(Saved entries)
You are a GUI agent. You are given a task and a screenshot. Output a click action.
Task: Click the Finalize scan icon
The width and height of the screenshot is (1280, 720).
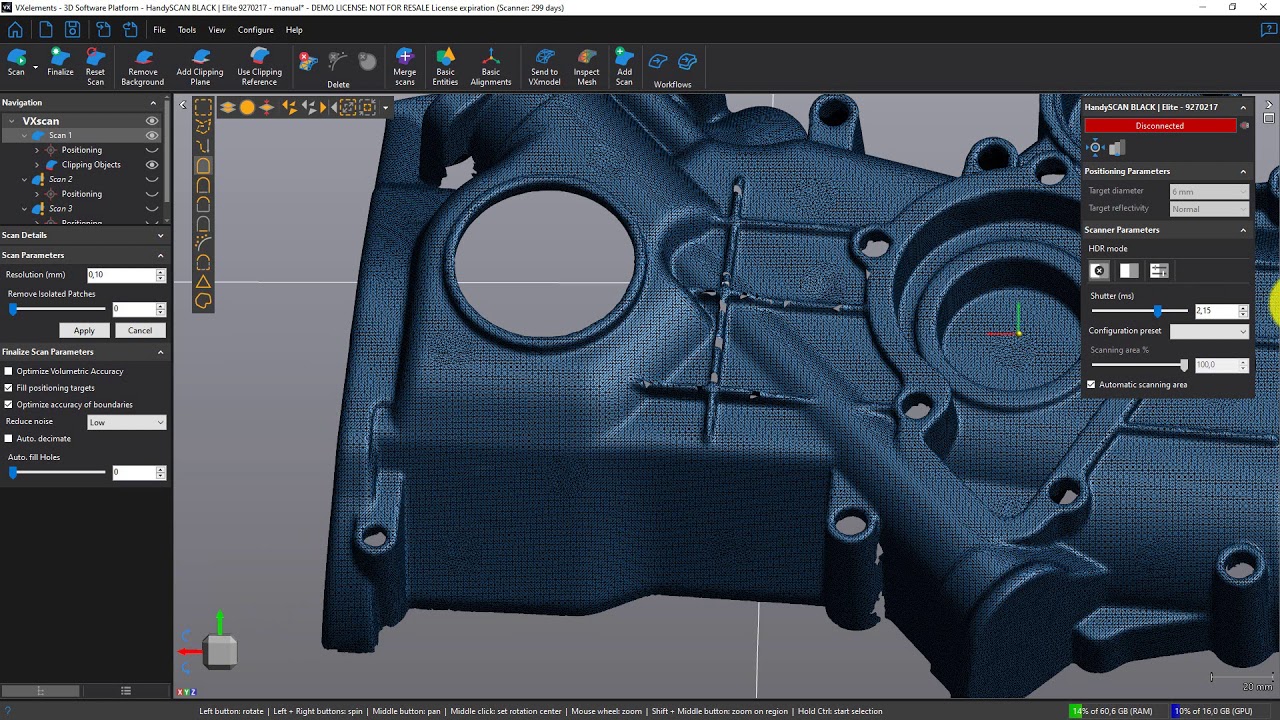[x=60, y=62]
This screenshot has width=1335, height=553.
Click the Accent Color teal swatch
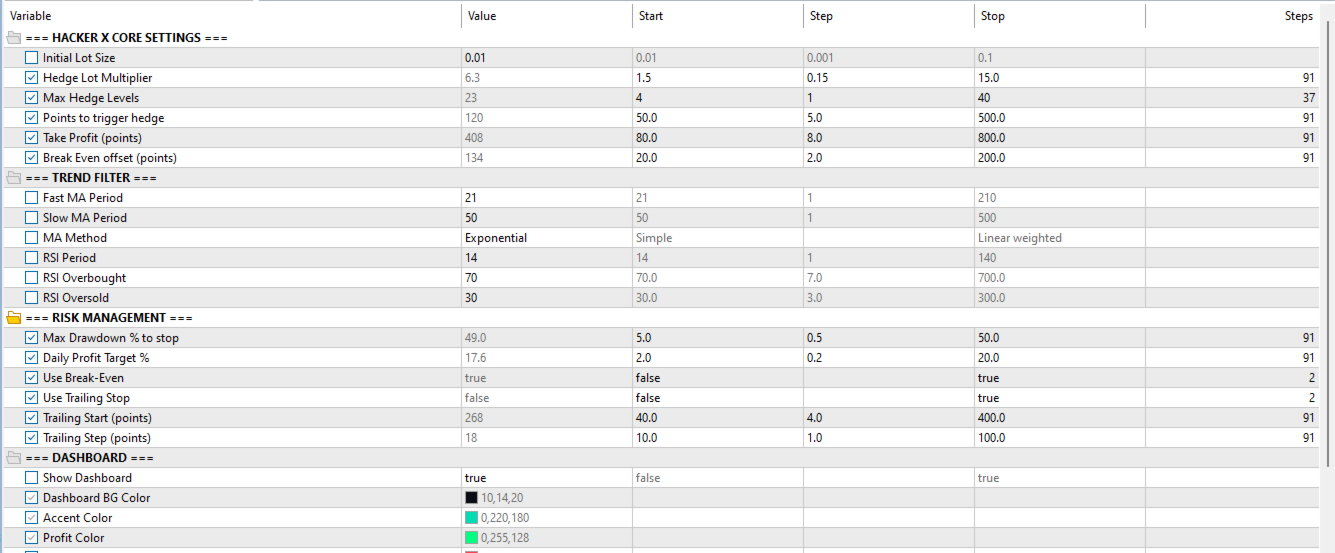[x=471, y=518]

==

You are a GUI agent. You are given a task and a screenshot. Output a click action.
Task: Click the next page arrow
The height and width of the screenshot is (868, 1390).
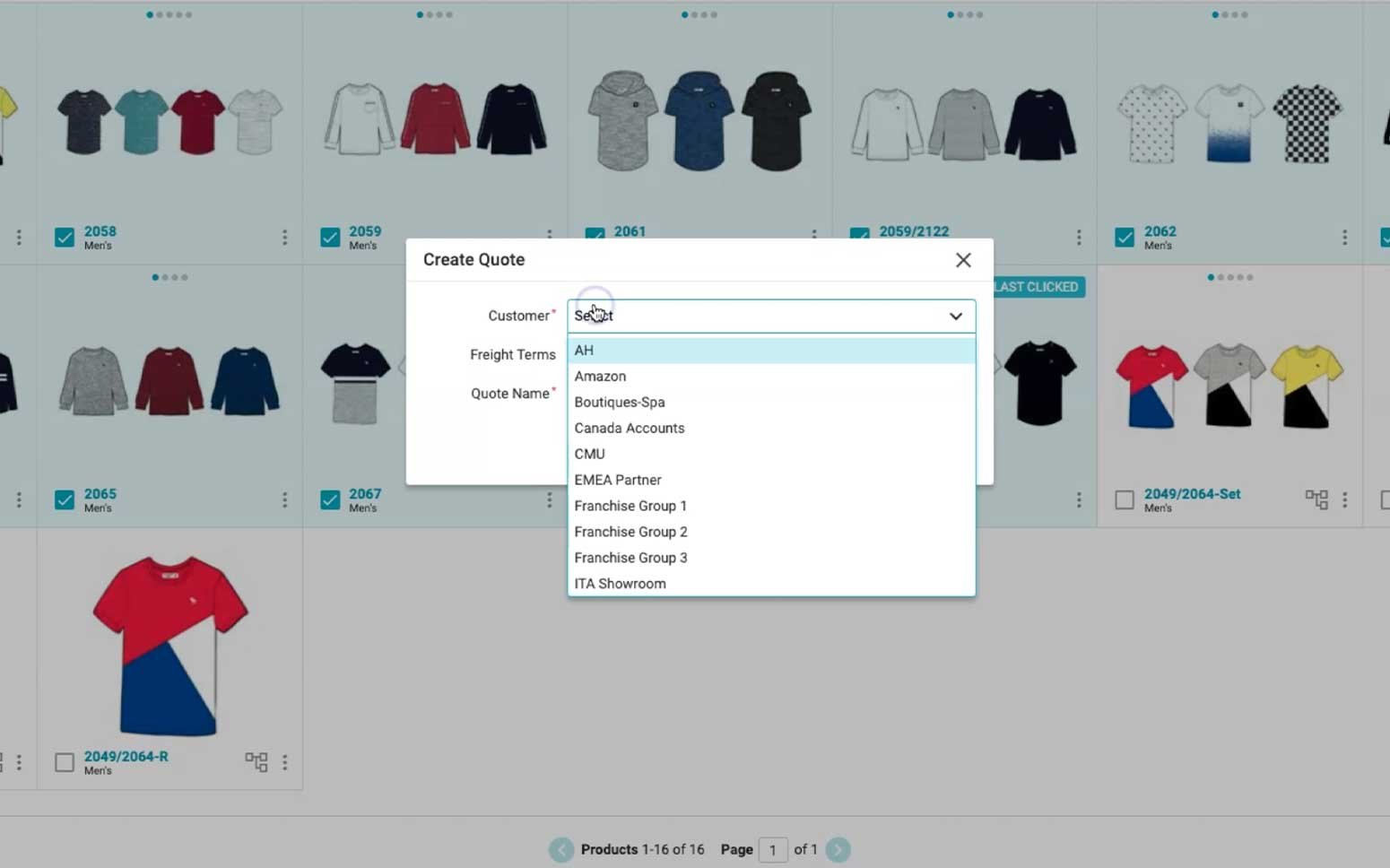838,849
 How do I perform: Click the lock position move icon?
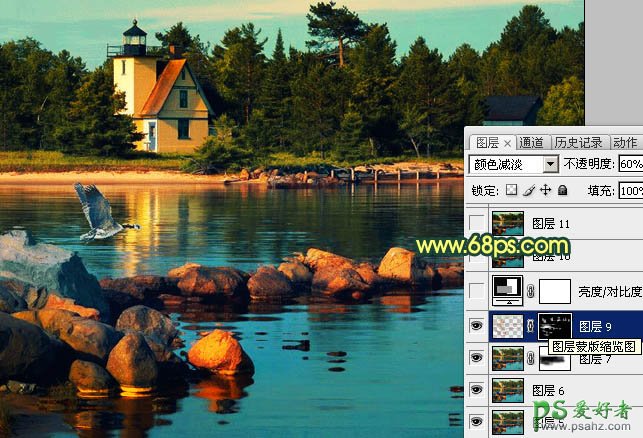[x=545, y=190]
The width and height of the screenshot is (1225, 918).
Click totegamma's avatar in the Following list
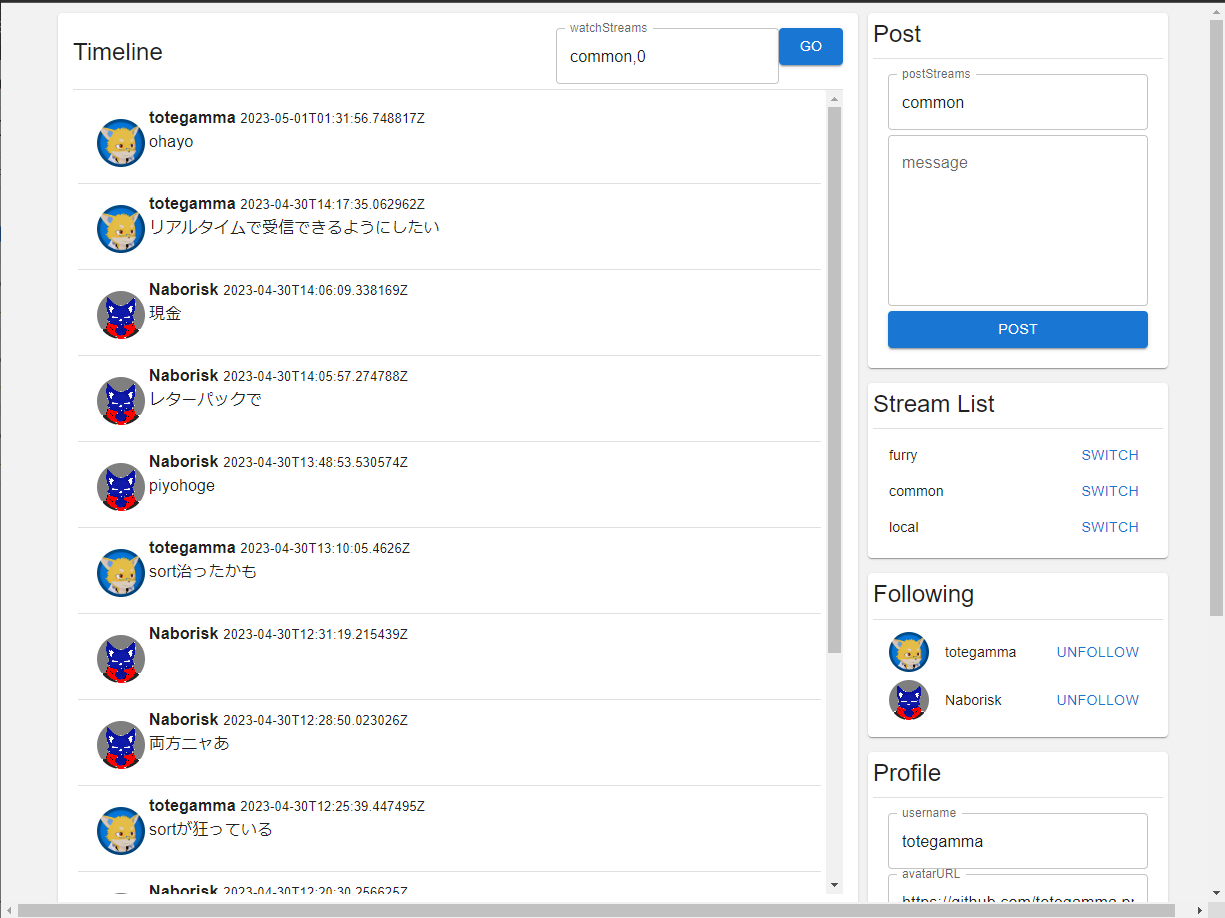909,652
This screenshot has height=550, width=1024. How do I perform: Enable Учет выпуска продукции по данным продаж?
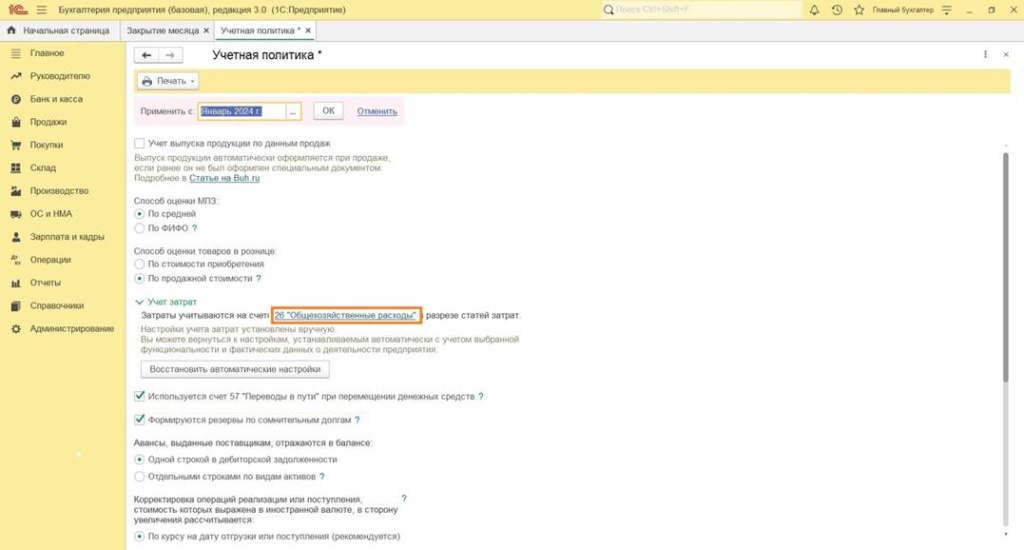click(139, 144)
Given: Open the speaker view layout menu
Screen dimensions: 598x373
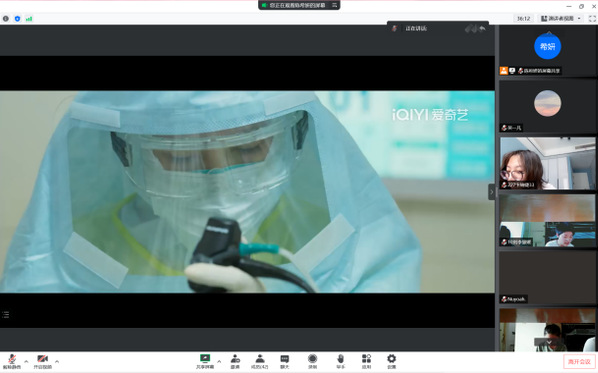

* * *

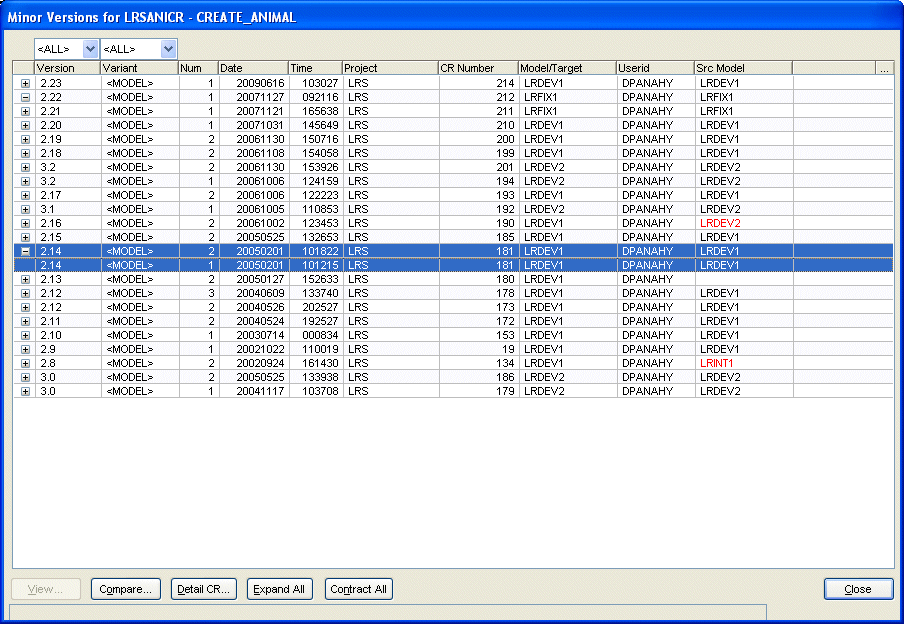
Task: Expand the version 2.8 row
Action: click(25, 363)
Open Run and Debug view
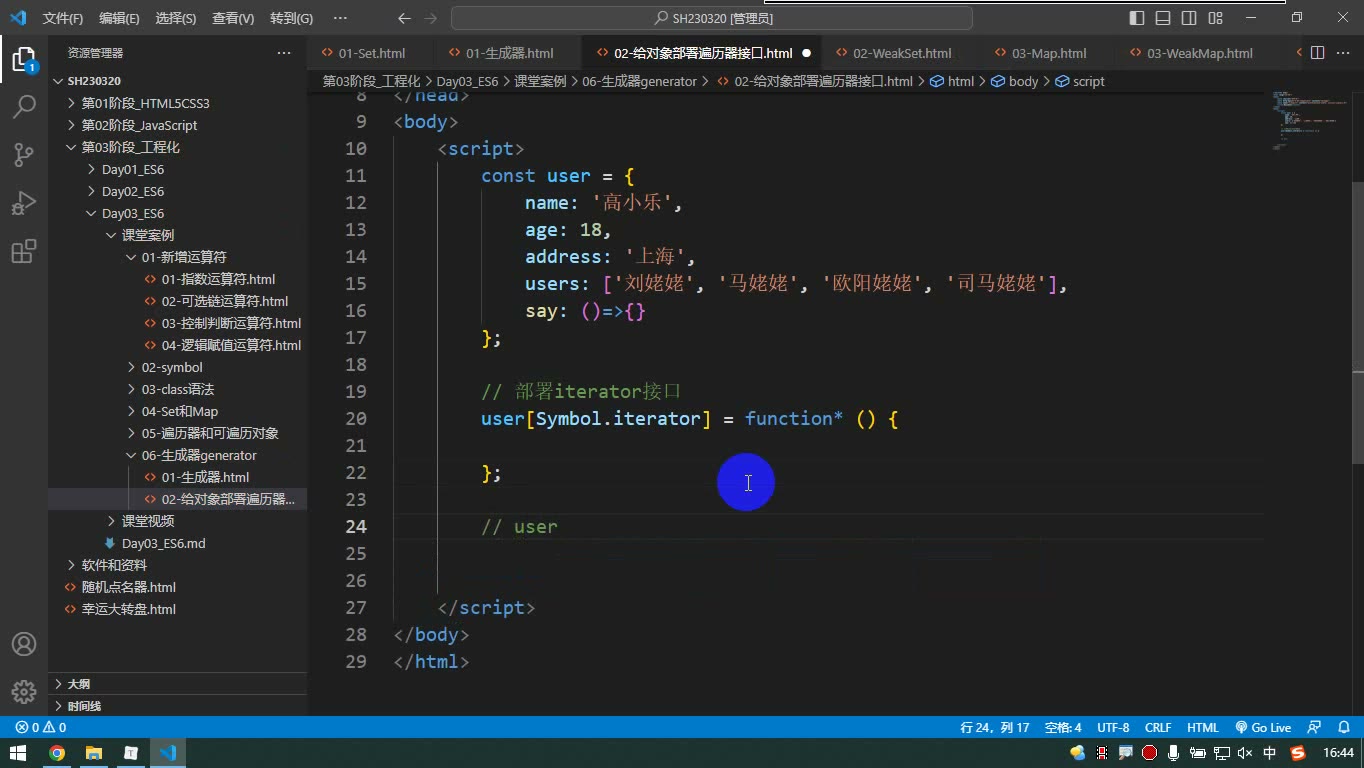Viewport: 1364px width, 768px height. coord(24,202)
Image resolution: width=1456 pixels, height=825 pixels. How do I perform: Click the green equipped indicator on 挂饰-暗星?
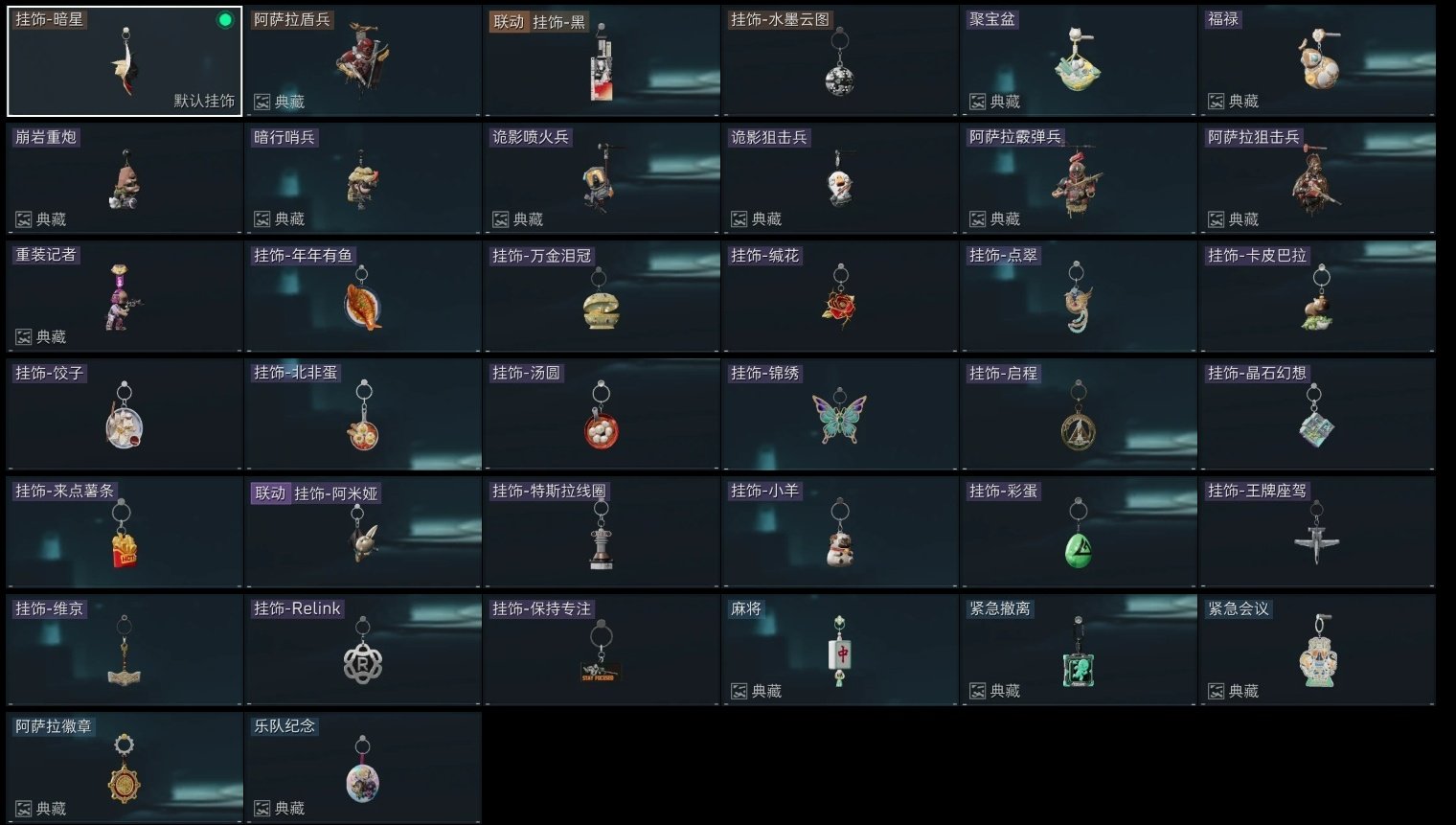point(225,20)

◆ **Instructions to follow**: Taking the records above, print only and exactly the lines from the line with "Task: Click the next page arrow" to the line with "Screen dimensions: 598x373", both kept, and exclude pictures.

◆ **Response box**:
Task: Click the next page arrow
The height and width of the screenshot is (868, 1390).
838,849
 How do I perform: Click the lock position move icon?
[x=545, y=190]
The width and height of the screenshot is (1225, 918).
Click totegamma's avatar in the Following list
909,652
This screenshot has height=550, width=1024. How do I perform: Enable Учет выпуска продукции по данным продаж?
click(139, 144)
Given: Open the speaker view layout menu
Screen dimensions: 598x373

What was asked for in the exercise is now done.